But after the first day’s deliberations at Purple Reign, the world’s first interdisciplinary academic conference on the legendary musician’s life and legacy, Tom’s completely sold.

He’s not alone. More than 60 researchers presented their findings on everything from Prince’s hit records to his high heels over two densely-packed days and nights of deliberations. Even Dez Dickerson, Prince’s one-time lead guitarist from The Revolution, rocked up and sprinkled purple stardust over the event, jointly hosted by University of Salford and Middle Tennessee State University.

Eyebrows are often raised when pop culture phenomena, be they musicians or TV series, attract critical scrutiny. People may scoff at the idea of a group of indulged academics squandering bloated expense budgets on pet pursuits. But in the coffee breaks as we exchanged email addresses, it was clear how many had crossed the globe at their own expense.

As an undergraduate student back in the 1980s, I made the controversial decision to do my dissertation on the pop star Prince.

While my classmates pondered pressing questions of political economy, media ethics and regulation, I burnt the midnight oil wearing out VHS tapes of Purple Rain. A part-time MA and PhD on the star followed, done in the evenings and weekends while juggling work and toddlers.

Prince offered me a lifeline

Why put myself through this? Because as a young working class female growing up in a depressed northern town, Prince offered a lifeline; the inspiration to crash through any barriers.
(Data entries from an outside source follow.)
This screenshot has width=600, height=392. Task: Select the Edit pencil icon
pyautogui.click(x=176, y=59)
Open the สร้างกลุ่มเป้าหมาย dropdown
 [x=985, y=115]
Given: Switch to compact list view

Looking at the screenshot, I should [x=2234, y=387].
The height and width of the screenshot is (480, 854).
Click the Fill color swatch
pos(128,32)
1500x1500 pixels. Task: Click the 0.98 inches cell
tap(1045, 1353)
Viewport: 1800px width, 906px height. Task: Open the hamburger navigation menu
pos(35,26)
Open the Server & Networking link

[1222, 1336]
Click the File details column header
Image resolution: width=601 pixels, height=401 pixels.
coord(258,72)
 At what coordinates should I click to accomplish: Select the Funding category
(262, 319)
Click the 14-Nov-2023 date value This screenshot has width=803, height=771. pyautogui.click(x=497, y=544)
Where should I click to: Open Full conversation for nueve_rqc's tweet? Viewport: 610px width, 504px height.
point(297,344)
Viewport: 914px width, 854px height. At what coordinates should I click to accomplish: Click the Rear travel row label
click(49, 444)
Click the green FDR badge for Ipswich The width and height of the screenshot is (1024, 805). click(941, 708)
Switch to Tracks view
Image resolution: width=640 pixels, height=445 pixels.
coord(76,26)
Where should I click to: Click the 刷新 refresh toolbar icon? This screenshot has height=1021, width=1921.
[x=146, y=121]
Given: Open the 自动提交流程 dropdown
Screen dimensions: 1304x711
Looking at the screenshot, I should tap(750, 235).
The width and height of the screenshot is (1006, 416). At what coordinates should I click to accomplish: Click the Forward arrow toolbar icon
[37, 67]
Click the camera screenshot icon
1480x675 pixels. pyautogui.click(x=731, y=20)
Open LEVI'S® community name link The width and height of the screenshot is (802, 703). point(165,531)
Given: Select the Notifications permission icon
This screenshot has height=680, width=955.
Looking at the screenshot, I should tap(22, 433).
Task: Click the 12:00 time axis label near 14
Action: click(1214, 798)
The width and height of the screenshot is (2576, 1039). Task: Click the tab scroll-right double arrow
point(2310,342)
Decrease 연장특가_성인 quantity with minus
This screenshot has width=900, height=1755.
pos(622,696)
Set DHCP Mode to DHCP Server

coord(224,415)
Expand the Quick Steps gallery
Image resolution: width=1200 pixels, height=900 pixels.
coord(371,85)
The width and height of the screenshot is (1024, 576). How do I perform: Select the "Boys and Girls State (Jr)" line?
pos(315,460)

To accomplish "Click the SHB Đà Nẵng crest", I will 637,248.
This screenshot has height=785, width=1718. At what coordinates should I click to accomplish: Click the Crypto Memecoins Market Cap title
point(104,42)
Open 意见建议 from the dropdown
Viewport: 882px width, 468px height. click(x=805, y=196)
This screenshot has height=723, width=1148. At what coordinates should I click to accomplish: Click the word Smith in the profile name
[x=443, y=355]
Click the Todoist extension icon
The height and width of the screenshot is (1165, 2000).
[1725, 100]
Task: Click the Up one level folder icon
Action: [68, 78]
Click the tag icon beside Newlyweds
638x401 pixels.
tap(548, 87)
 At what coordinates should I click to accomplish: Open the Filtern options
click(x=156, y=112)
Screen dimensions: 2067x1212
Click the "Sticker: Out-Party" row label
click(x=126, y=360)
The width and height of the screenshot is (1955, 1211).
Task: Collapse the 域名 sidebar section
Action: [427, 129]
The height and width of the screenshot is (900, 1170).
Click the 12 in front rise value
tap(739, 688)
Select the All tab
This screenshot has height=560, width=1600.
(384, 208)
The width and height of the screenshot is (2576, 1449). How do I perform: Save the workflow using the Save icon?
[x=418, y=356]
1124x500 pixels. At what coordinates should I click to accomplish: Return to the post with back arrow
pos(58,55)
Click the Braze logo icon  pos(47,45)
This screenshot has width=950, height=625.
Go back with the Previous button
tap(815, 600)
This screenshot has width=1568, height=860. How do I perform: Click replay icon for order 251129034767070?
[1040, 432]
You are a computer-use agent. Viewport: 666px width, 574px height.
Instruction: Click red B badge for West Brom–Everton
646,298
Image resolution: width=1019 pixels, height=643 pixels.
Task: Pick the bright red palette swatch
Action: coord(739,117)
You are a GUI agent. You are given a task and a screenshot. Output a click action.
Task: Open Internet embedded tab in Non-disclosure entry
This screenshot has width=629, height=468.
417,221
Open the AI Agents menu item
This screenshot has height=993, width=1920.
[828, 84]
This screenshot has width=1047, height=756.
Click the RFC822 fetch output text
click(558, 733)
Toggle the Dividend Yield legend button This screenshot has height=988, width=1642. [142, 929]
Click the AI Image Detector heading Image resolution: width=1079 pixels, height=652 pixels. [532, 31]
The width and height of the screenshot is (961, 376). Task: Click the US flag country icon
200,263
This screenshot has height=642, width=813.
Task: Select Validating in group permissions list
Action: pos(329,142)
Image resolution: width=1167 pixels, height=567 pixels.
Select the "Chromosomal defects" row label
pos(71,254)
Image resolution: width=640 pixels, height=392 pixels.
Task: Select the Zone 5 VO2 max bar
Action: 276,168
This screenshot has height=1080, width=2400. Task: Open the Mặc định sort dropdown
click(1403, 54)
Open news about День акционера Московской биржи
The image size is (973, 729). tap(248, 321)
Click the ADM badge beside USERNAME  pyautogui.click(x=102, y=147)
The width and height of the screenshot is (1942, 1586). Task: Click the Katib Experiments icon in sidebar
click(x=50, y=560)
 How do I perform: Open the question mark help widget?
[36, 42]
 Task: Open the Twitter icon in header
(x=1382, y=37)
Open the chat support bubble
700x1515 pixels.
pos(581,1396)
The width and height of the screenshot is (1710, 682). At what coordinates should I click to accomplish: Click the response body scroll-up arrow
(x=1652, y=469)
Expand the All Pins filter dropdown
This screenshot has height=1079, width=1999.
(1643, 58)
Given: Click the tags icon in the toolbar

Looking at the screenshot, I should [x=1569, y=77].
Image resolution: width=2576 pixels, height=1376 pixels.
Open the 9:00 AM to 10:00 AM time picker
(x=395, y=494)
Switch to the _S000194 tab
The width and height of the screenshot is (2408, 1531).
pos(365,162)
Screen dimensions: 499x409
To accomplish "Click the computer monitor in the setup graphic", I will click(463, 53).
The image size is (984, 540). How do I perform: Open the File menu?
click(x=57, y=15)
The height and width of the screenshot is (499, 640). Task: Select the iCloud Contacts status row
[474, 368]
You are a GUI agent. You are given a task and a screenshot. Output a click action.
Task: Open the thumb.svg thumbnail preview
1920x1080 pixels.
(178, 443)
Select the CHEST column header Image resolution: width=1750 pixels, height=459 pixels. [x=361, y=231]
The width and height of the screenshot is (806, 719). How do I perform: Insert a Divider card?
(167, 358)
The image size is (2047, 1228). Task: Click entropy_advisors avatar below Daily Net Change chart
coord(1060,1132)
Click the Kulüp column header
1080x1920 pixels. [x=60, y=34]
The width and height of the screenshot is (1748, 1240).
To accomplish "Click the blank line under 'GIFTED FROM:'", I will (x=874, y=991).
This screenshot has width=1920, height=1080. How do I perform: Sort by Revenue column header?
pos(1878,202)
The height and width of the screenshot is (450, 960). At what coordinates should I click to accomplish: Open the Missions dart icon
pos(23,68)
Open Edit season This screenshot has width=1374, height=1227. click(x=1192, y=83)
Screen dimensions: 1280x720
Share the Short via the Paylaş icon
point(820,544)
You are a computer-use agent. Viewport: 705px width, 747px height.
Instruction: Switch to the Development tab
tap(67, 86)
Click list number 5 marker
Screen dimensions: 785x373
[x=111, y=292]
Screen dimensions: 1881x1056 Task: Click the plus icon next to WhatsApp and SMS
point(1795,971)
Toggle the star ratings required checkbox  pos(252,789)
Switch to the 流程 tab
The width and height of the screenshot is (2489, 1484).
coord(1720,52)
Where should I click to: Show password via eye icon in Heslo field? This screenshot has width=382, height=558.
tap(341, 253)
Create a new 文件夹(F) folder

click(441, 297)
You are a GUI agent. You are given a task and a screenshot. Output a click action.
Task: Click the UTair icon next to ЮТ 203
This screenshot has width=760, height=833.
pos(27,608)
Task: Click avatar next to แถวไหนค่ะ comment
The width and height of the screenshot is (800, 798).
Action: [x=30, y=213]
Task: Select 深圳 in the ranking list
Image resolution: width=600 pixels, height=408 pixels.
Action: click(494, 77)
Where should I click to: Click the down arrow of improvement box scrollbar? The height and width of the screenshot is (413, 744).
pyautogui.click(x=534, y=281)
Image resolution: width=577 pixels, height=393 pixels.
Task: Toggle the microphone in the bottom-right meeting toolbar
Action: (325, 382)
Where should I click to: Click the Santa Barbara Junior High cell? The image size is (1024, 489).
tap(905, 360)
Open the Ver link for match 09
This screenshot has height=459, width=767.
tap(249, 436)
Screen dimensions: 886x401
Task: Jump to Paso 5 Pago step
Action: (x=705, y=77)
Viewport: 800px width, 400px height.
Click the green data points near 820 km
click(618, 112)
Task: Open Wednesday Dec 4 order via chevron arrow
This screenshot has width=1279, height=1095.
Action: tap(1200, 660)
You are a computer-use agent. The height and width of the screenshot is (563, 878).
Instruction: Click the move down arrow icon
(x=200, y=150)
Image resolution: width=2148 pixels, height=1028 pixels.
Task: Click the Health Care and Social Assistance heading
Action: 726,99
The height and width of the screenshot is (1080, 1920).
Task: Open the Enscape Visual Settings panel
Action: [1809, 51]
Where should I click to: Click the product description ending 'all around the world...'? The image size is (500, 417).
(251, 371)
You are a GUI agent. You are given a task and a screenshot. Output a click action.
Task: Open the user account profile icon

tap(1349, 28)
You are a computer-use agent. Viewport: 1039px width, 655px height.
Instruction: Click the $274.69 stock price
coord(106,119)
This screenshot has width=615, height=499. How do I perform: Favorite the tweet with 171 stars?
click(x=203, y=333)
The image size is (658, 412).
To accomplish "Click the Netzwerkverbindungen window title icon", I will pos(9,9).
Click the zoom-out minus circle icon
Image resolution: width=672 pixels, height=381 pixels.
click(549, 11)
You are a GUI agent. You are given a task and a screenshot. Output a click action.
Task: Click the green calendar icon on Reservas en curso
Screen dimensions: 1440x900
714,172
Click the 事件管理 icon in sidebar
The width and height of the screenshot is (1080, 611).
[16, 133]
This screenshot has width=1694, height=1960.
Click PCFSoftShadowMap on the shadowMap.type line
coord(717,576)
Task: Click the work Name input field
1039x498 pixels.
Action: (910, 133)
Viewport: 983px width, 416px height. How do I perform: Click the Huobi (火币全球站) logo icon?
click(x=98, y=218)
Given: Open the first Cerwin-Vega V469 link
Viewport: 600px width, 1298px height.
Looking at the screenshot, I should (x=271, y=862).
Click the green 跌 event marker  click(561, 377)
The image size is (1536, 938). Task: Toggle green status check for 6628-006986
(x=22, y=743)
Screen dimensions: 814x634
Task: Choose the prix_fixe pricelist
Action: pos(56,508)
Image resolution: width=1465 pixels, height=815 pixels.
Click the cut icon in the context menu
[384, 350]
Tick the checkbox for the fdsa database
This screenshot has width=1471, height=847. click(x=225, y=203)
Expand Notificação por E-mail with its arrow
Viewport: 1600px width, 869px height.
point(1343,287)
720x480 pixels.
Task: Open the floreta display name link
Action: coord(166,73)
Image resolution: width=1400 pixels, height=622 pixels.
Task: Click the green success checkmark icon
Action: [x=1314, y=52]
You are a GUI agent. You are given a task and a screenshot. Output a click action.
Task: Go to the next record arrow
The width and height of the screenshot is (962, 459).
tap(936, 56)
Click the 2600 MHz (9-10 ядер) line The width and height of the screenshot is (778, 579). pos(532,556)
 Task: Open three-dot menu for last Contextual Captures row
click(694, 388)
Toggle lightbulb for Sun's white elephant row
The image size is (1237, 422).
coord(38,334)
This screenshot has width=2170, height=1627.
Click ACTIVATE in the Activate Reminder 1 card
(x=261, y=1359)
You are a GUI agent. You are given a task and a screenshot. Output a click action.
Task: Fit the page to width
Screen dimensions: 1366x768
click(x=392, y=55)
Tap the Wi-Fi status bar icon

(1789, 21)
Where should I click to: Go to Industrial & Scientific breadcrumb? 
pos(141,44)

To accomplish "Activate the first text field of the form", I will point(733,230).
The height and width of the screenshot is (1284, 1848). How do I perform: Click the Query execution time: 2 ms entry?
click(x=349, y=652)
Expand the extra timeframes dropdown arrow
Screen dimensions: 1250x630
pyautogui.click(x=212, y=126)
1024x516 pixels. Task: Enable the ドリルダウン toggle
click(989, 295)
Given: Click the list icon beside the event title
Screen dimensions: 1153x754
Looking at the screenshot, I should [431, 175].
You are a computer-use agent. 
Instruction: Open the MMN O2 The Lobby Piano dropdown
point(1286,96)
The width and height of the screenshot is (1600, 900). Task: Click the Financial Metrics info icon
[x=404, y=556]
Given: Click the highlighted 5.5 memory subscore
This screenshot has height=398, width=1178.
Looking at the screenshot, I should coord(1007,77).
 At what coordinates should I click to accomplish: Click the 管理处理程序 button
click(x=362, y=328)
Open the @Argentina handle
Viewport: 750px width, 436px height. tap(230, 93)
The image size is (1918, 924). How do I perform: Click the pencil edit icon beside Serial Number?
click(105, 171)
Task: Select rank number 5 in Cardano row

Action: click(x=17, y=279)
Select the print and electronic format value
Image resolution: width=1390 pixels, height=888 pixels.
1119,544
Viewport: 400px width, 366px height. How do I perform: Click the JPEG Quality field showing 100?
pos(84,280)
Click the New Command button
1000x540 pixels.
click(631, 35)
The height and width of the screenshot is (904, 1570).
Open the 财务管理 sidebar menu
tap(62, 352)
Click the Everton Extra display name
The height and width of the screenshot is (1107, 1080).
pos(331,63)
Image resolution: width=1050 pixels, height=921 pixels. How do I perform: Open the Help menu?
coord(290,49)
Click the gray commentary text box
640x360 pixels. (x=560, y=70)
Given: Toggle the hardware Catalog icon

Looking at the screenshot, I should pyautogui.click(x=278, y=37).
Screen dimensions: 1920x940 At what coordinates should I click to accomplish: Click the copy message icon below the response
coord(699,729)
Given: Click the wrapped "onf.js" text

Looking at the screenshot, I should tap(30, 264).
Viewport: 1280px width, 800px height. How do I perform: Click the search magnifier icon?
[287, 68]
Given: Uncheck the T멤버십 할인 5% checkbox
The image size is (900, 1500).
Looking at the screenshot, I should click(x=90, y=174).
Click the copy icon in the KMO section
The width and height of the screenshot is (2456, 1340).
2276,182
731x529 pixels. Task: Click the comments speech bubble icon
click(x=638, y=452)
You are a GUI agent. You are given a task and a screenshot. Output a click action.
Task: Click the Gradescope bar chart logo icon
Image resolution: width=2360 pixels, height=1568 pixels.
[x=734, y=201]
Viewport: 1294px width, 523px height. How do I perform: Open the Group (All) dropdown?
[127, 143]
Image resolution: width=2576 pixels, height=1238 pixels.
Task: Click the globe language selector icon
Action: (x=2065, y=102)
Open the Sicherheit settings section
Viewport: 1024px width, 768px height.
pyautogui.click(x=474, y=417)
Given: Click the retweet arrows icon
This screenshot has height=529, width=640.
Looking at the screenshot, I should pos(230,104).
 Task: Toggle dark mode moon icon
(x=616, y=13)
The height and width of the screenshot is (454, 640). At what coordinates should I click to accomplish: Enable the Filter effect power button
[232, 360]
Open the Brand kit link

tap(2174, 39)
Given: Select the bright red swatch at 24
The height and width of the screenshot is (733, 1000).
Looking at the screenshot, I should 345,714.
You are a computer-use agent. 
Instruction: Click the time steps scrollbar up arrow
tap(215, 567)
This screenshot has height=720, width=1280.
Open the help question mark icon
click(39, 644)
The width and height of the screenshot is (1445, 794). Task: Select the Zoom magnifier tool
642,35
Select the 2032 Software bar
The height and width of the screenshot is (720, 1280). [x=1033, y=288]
His own inauspicious and troubled background is a masterclass in overcoming racism, trauma and bullying over his height to achieve success. 

I spoke to many others who, like me, struggled to find academic publishers willing to make their scholarship permanent. Yet their work is no less empirically rich, methodologically-sound or relevant than studies of Mozart. Their interrogations spanned musicology, philosophy, psychoanalysis, visual culture, gender, ethnicity and sexuality.

The topics were tangible, not esoteric: His connections with black labour activism and the radical tradition were under the spotlight. His battles with the corporate music megaliths in the 1990s, which he won by dropping his name for an unpronounceable symbol, provided rich insight into commercial law. It wasn’t sycophantic hero-worship: serious questions were addressed, especially regarding homosexuality and misogyny.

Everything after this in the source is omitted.